De DNRI was gevestigd in een grote betonnen kolos, waarachter je als je goed keek, het gebouw van de nationale veiligheidsdienst kon ontwaren. Beide gebouwen oogden weinig toegankelijk, hetgeen natuurlijk ook de bedoeling was.
De Cock wist dat Gerrit Beumer in dat betonnen gebouw zijn kantoor had, maar zekerheid dat hij tot hem zou worden toegelaten, had hij niet. Hij had zijn bezoek niet willen aankondigen om geen slapende honden wakker te maken.
‘Blijf jij maar in de auto wachten. Ze vinden hier één indringer al meer dan genoeg.’ Hij klopte Vledder op zijn schouder en stapte uit.
Het zou natuurlijk zomaar kunnen dat Gerrit hem geen toegang zou willen verschaffen. De Cock had besloten om het eropaan te laten komen en te vertrouwen op zijn intuïtie.

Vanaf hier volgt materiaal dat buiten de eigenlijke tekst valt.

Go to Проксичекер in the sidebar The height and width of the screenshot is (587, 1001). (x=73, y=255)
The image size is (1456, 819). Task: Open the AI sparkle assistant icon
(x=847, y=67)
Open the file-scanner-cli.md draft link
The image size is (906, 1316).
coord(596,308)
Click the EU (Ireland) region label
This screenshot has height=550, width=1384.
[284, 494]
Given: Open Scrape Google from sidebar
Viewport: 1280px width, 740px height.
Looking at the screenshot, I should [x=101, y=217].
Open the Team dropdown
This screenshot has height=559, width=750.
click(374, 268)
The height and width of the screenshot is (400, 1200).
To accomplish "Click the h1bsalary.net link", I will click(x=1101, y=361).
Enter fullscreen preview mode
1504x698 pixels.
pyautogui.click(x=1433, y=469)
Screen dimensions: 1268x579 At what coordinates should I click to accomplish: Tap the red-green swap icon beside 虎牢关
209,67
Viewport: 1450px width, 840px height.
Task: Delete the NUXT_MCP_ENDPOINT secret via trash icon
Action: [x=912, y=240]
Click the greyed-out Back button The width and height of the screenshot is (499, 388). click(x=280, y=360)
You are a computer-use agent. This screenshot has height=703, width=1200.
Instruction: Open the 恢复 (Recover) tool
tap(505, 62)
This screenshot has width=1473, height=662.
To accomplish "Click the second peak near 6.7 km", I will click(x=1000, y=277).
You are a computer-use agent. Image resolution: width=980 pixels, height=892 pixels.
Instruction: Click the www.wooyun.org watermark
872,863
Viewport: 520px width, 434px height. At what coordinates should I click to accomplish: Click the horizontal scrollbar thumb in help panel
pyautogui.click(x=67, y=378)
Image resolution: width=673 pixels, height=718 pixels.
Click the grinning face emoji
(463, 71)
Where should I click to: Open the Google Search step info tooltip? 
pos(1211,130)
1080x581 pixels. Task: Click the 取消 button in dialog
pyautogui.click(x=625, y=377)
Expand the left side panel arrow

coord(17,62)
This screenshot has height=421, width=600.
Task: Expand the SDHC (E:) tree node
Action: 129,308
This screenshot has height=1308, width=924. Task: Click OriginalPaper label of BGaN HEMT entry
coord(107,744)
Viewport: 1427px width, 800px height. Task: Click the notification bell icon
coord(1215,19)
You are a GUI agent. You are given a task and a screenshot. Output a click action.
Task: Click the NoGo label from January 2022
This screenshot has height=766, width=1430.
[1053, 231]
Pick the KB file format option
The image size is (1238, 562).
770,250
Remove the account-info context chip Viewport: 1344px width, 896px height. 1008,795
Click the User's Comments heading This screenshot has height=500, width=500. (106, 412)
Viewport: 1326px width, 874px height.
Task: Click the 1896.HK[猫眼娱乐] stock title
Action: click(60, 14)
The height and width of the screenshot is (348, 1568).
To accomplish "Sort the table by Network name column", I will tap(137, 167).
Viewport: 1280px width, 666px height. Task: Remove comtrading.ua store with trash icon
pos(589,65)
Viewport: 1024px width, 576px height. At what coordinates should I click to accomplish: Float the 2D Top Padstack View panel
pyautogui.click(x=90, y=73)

Het was niet erg druk in de grote centrale hal. De zitjes voor bezoekers oogden verlaten. Achter de balie bedienden twee medewerkers met headsets op de telefoon via hun computer en een derde stond te praten met een diender die half over de balie hing en blijkbaar een leuk verhaal vertelde, want de man achter de balie moest schateren van het lachen. De toegang tot de rest van het gebouw was afgesloten door een halfhoge glazen wand die op twee plekken werd onderbroken door een tourniquet.